[This post may seem off-topic, but I'm going to use it to tie into future posts.]
I’m going to borrow the term “lust” and use it in a morally neutral sense, meaning hardwired human desire. Basically, we humans are endowed with lusts that help us survive, both as individuals and as groups. Obvious examples are sex drive and hunger. Lusts are simply the raw energy of humanity. If unchecked, they can cause destruction and pain, but without them we’d die off as a species. There are other kinds of lusts.
Moral lust is a desire to seek the benefit of those around us. It’s a survival tool because it fosters peaceful, self-reinforcing communities. Shooting arrows at your neighbor, just for the heck of it, results in arrows fired back at you, which state of affairs isn’t good for anyone’s survival. Helping your neighbor fix his house benefits his survival and yours, because when you find yourself in need of help he’ll probably return the favor.
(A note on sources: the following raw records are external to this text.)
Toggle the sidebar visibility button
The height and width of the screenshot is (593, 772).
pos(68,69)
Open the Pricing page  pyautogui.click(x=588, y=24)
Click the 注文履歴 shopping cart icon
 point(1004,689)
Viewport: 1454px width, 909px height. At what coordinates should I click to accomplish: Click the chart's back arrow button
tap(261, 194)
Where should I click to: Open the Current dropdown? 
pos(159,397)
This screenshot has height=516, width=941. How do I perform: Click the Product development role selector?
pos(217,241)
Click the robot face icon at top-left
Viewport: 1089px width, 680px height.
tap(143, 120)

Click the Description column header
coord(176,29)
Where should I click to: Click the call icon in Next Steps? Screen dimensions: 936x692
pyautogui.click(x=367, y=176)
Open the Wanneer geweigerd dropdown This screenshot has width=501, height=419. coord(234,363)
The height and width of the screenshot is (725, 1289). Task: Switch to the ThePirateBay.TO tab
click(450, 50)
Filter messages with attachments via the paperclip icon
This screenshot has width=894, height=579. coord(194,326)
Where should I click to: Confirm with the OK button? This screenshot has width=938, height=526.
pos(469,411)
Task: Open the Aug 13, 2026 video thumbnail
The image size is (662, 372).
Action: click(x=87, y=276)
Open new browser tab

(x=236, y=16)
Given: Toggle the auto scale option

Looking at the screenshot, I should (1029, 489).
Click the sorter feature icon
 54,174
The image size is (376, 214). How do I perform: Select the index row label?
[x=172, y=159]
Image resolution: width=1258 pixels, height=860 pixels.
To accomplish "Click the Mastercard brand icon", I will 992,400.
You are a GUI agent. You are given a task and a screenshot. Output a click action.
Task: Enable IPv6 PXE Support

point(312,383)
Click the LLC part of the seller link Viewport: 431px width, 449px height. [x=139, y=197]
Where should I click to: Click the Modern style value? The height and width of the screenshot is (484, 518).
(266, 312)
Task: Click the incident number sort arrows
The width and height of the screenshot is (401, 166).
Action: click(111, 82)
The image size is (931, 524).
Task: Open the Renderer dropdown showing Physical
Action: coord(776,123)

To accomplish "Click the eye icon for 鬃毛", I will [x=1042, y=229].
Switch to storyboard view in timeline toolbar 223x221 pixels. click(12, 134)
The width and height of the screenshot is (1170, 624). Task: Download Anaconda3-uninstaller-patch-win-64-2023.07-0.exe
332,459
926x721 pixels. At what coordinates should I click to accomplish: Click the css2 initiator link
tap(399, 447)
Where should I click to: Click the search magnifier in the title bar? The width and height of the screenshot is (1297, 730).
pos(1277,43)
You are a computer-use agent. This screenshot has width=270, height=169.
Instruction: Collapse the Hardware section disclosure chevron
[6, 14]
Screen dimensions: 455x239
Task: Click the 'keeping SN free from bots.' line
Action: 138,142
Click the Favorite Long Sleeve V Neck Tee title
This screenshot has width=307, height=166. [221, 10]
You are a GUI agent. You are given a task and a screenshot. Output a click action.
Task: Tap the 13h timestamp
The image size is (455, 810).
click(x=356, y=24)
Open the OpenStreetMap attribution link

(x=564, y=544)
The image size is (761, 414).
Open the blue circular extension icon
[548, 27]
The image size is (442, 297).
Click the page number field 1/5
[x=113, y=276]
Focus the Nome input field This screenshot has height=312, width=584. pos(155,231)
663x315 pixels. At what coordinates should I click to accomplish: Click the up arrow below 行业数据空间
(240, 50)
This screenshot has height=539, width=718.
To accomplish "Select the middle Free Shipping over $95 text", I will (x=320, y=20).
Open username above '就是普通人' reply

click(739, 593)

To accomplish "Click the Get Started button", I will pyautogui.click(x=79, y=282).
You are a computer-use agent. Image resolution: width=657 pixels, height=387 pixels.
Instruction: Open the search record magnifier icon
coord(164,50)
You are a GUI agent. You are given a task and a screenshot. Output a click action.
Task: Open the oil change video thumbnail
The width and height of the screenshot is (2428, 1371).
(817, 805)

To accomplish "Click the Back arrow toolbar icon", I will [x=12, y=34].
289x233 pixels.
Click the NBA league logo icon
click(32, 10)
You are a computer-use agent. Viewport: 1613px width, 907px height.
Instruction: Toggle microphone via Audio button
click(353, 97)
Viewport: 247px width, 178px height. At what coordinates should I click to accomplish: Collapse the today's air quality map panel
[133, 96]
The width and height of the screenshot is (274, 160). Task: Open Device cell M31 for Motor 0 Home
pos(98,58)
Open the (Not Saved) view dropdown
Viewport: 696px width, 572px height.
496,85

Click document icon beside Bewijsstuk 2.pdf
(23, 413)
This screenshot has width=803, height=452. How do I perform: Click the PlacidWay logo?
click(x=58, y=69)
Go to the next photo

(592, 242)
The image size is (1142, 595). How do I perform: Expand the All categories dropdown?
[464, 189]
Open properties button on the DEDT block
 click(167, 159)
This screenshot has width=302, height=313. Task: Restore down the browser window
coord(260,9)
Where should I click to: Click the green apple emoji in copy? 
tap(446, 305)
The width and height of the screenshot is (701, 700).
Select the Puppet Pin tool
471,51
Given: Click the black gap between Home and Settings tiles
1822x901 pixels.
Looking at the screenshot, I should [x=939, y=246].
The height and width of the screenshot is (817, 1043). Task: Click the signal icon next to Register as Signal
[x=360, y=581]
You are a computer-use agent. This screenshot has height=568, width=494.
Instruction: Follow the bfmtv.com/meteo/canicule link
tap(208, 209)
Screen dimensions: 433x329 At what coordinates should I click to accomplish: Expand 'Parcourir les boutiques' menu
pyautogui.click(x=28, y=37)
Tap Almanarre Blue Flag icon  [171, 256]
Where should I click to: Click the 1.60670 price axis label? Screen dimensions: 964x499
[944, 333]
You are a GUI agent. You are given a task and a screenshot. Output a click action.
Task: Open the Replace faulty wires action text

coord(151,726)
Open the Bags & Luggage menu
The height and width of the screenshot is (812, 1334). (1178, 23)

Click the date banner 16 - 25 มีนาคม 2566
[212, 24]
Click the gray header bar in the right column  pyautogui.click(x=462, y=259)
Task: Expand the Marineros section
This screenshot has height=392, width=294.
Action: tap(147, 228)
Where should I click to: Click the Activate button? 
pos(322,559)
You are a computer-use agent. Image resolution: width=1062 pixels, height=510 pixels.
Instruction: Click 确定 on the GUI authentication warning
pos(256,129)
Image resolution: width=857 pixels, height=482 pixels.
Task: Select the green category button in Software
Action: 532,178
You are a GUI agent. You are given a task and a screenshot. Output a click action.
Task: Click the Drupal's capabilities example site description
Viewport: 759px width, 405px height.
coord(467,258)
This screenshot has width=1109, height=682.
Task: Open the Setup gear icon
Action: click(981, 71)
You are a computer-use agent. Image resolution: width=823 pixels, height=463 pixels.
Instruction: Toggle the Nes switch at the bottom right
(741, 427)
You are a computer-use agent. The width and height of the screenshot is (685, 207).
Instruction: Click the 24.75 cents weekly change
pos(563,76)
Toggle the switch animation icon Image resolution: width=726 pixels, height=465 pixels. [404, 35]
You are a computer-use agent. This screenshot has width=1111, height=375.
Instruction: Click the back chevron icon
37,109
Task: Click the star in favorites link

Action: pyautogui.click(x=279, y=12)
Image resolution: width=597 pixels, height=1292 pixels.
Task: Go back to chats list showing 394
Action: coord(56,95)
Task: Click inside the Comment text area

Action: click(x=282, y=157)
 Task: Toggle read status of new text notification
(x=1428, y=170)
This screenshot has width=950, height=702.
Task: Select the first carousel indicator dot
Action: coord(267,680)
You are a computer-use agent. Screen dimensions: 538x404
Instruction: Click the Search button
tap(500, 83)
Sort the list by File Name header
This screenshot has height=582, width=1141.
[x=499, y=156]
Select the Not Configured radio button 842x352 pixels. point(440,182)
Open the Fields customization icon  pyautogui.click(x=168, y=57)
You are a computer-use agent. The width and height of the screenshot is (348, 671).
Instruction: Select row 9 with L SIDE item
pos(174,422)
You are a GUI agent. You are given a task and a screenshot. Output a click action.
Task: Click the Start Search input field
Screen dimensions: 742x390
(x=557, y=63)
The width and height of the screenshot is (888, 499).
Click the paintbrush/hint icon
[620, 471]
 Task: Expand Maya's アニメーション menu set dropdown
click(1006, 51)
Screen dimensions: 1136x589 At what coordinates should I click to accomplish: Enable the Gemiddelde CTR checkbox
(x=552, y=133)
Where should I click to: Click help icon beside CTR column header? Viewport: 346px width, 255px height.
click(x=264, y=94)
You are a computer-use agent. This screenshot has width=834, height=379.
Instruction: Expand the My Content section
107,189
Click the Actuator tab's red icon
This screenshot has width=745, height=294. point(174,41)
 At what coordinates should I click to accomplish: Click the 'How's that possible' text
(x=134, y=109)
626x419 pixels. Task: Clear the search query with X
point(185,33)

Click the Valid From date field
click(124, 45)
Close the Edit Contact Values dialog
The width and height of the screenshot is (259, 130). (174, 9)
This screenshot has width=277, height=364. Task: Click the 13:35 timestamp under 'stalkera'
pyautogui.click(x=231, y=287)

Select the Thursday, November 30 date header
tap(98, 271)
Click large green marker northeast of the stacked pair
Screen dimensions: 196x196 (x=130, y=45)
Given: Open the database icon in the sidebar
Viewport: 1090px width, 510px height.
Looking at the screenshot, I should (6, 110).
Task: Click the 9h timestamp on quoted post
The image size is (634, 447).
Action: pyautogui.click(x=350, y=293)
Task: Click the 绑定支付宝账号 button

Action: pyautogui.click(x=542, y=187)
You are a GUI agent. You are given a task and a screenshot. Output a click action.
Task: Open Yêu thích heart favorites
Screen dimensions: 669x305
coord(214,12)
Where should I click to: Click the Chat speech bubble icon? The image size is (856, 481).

This raises a question: to what extent are good deeds done in order to get return favors, versus for the joy of doing good deeds? To an extent, at least, moral lust makes good deeds enjoyable in and of themselves, hence the term lust.
Political lust is a desire to control others. It sounds sinister, and it often is, but it can also be mundane. If Jim wants neighbor Bob to stop slaughtering cows near his drinking well, that’s an example of political lust. The will to control others is a survival tool, because you can influence others to act in ways that benefit you, or at least don’t harm you.
Like moral lust, however, people don’t act on political lust only out of pragmatism. The drive for power, and the euphoria that comes from controlling other people’s lives, is intrinsic, hence the term lust.
Now here’s an important distinction: political lust is not politics, nor is moral lust morality. It might be better to say that the political and moral engines of society would run out of gas without their respective lusts.
Furthermore, politics and morality need to work in tandem to create successful societies. In many ways they counterbalance each other. Subtract the Protestant work ethic from western society, for example, and suddenly the society wouldn’t function as well, despite an unchanged political system. Subtract democracy, and chaos or worse would ensue, despite a Judeo-Christian morality.